Sesame is especially problematic as it falls outside of the “Top 8” allergens that must be disclosed as ingredients under the Food Allergy Labeling and Consumer Protection Act of 2004 (FALCPA). As such, food products containing sesame do not need to disclose that fact in the more straightforward ways other allergens must be disclosed.
The exact prevalence of sesame allergy in the US is unknown, and the diagnosis is challenging as there are no identified sesame-specific IgE or skin prick test thresholds that predict clinical reactivity.
In a study authored by Dr Kristin C Sokol et al and published this month in the Journal of Allergy and Clinical Immunology (JACI), 72 consecutive children with a mean age of 9.5 years and a known IgE-mediated food allergy were tested for sesame reactivity as well as reactivity to peanuts and tree nuts. For the purpose of the study, sesame allergy was defined as an immediate hypersensitivity to sesame at home or via clinic food challenge, and tolerance as the ability to ingest concentrated sesame (tahini) with no symptoms.
Of the 72 patients, 12 (16.6%) were found to be allergic to sesame while the remaining 60 were deemed tolerant.

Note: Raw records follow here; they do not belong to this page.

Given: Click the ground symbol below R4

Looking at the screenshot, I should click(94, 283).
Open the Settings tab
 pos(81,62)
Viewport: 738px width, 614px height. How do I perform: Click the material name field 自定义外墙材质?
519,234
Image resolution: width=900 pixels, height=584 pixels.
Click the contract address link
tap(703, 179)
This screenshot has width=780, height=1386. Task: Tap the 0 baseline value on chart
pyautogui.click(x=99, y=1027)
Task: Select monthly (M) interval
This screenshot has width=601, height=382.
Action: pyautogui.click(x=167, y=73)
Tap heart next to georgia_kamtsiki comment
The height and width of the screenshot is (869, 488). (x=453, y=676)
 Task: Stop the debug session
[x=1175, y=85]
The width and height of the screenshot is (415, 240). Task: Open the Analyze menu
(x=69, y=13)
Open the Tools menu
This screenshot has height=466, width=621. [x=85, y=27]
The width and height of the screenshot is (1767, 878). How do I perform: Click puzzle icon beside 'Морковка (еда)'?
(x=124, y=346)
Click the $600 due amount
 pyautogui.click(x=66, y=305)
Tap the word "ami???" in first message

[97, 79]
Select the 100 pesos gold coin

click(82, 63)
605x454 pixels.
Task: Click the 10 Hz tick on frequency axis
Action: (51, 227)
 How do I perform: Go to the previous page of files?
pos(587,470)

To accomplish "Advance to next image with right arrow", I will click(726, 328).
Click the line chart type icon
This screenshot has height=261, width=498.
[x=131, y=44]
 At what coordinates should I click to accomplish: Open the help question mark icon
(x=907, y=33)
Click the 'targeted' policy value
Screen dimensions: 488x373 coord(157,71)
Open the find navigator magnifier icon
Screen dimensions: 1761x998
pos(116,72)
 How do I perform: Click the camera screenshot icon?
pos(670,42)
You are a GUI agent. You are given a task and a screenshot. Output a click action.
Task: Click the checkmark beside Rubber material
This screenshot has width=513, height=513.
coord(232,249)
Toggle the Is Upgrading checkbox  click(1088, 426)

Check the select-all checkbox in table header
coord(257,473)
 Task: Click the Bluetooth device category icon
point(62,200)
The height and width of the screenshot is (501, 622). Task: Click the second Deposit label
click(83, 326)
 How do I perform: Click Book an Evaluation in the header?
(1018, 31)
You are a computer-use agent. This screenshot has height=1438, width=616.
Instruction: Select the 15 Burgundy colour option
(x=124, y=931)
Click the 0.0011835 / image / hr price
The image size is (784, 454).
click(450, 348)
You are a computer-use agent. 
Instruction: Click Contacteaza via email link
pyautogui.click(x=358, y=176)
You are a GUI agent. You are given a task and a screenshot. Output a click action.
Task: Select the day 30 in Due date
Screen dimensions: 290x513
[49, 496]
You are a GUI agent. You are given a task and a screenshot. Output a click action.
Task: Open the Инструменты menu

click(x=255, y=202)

Of the sesame allergic group, 9 of 12 (75%) were found to also be allergic to peanuts or a tree nut, compared to 26 (43%) in the sesame tolerant group.
The conclusion of the authors was that sesame allergy was common in this (small) cohort and often coincided with a peanut or tree nut allergy.
Further study will examine the age of sesame introduction into the diet, the ability of sesame allergic patients to tolerate seeds/oil, and the effect of eczema and elevated total IgE on modifying the utility of sesame IgE in predicting allergy.